These safeguards help but have serious limitations. For example, Anthropic’s newer models are harder to trick into revealing disallowed content—so-called “jailbreaks,” in which users disguise a harmful request. But that protection holds only for certain evaluation sets. In other scenarios, even the lab most closely associated with “safety first” can’t stay ahead of its own breakthroughs: During recent red-team drills, Anthropic’s powerful Opus 4 model produced detailed instructions for acquiring dangerous viruses and carried out an unassisted cyber intrusion across multiple computers. The broader problem is structural: In a race to build the most powerful models and attract users, far more money flows toward capability than toward safety.

Meanwhile, open-source models with comparable power are proliferating on the developer platform GitHub, often fine‑tuned to run on exactly the domestic chips Huawei and others are shipping by the hundred thousand. In that decentralized ecosystem there are no enforceable rules, no gating mechanisms, and no practical way to stop a determined actor from turning helpful code into a weapon.

Enter defensive AI. Sometimes called “AI-native defenses,” these systems are not bolt-on security measures—they are agents embedded within the broader agentic AI framework, designed to operate autonomously in the same environments as the systems they monitor. Defensive AI models are trained for a specific mission: to detect misuse, flag anomalies, and act quickly enough to blunt harm before it spreads.

Early versions of defensive AI already protect critical sectors. Banks rely on anomaly‑detection models to flag fraudulent transactions within milliseconds, and major email providers use similar tools to catch phishing attempts that slip past rule‑based filters. To scale those successes, policymakers should support the adoption of these strategies to high‑salience domains like cybersecurity, biosecurity, disinformation, and other sectors where AI misuse poses serious risk.

Cybersecurity. AI‑driven hacking tools are increasingly capable of identifying and exploiting cyber vulnerabilities of critical infrastructure like power grids, hospitals, and water utilities. A defensive model trained on normal grid telemetry can flag silent code execution at a substation or anomalous voltage flows before equipment is damaged. Embedded directly in industrial‑control systems, it would function around the clock as an always on, intrusion-detection nerve layer.

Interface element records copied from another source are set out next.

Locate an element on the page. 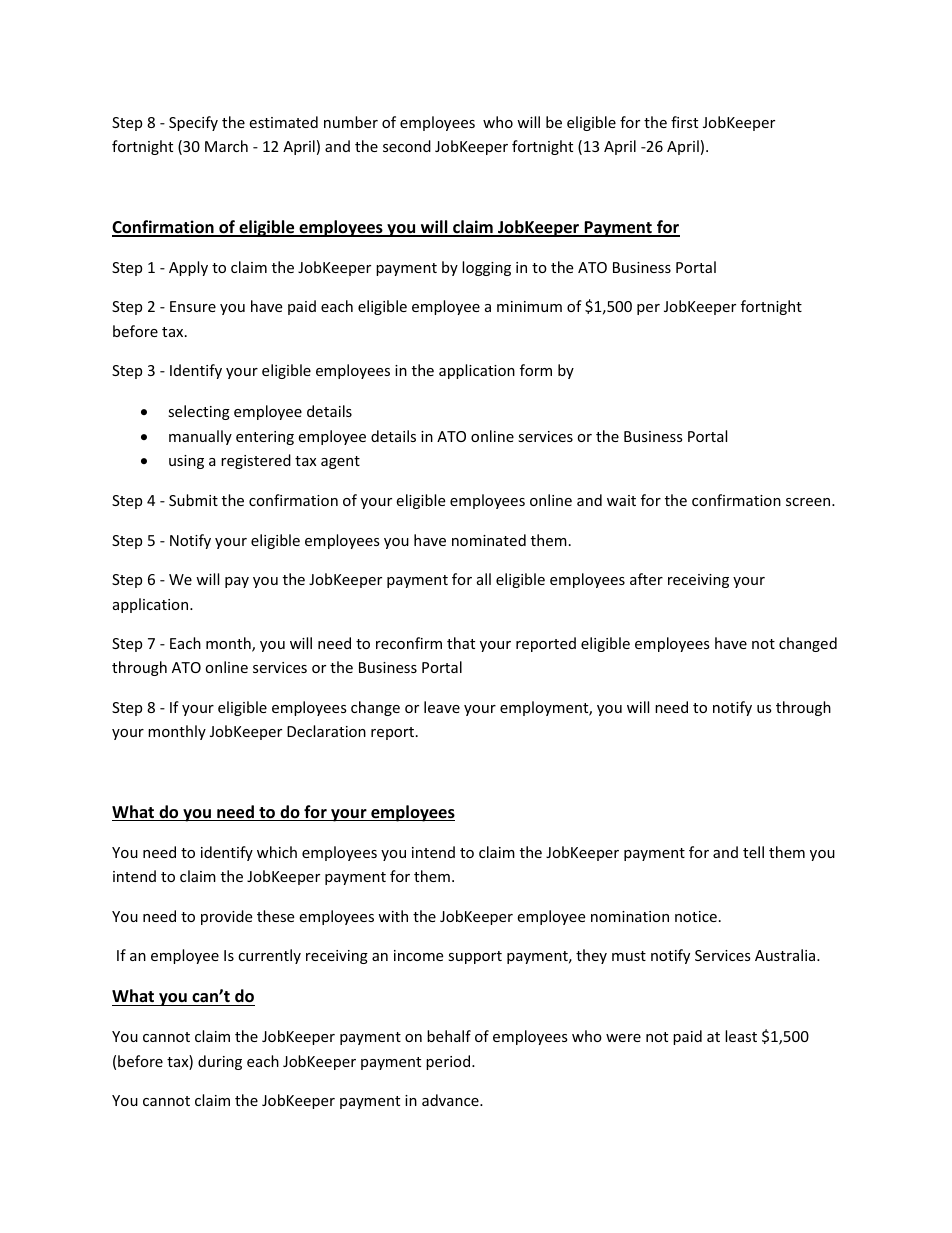 This document has height=1233, width=952. after is located at coordinates (646, 579).
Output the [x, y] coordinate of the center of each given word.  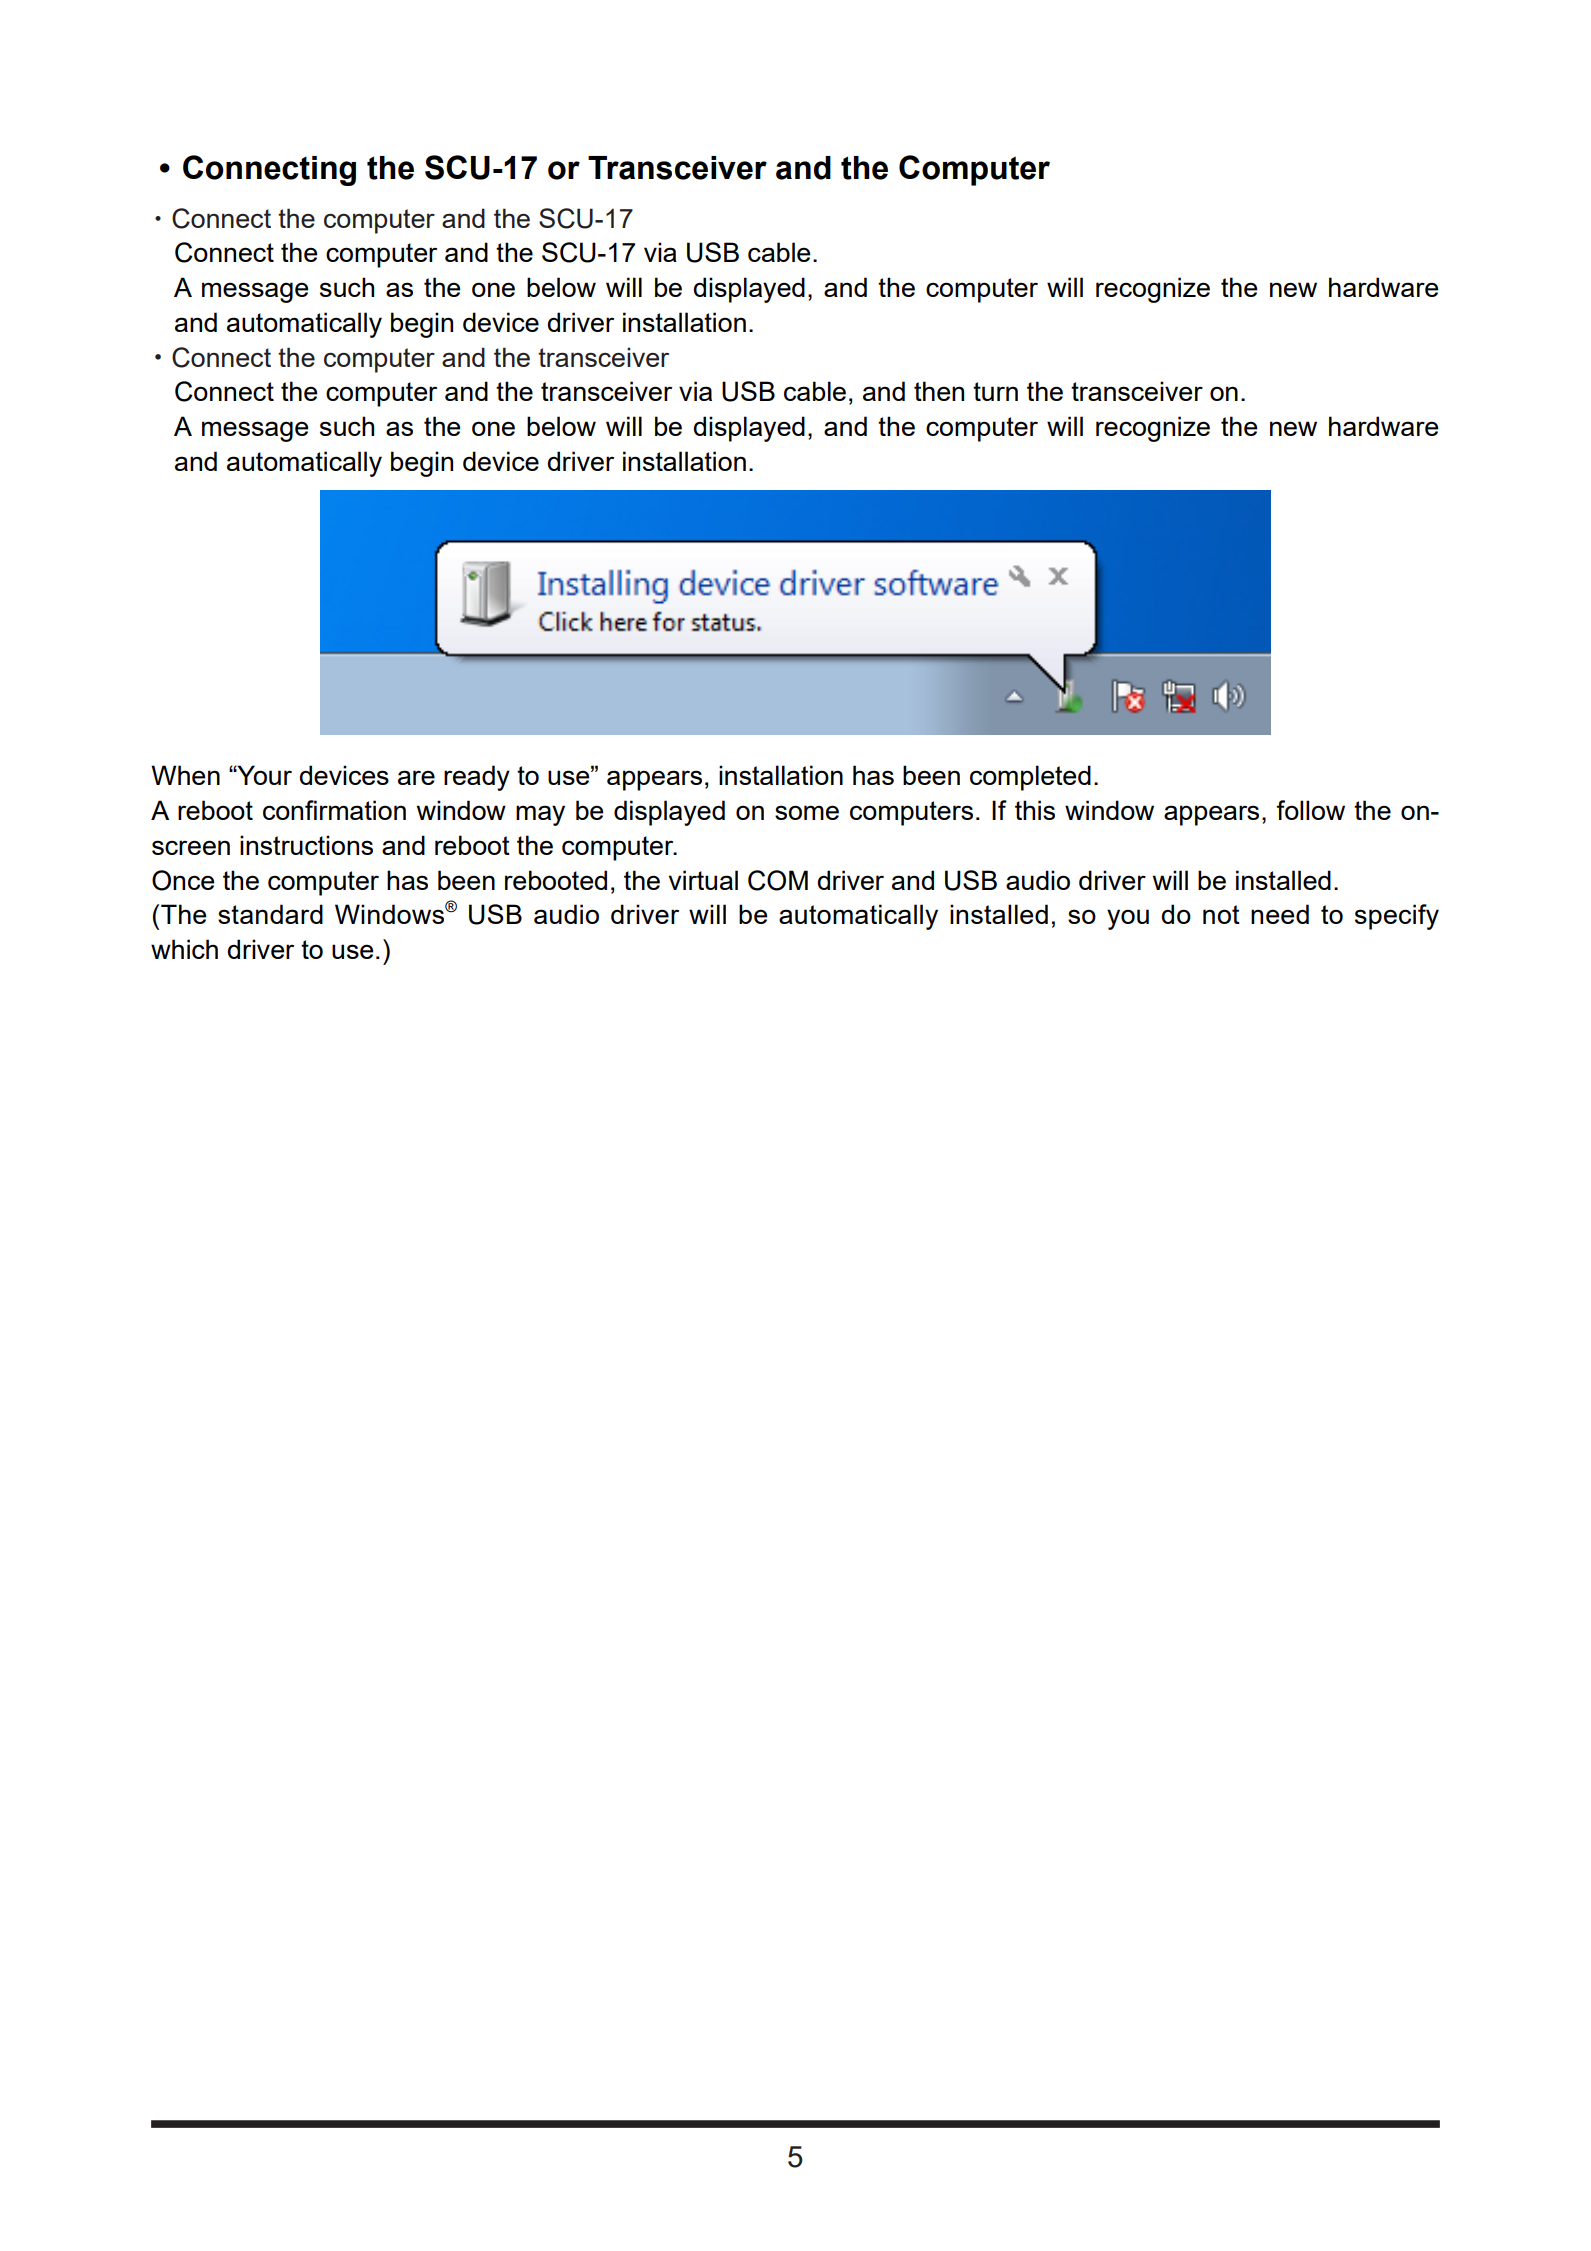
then [939, 391]
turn [995, 391]
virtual [703, 880]
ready [477, 778]
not [1221, 914]
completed [1030, 778]
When [185, 775]
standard [270, 914]
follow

Biosecurity. Automated labs can now assemble DNA, run robotic cell cultures, and use machine learning to design proteins. A defensive model inside the synthesis pipeline can compare every requested sequence against a rolling database of pathogen fragments, halting production if it detects toxin genes or unusual combinations. Turning the lab’s own automation into a sentinel converts speed from a liability into a safeguard.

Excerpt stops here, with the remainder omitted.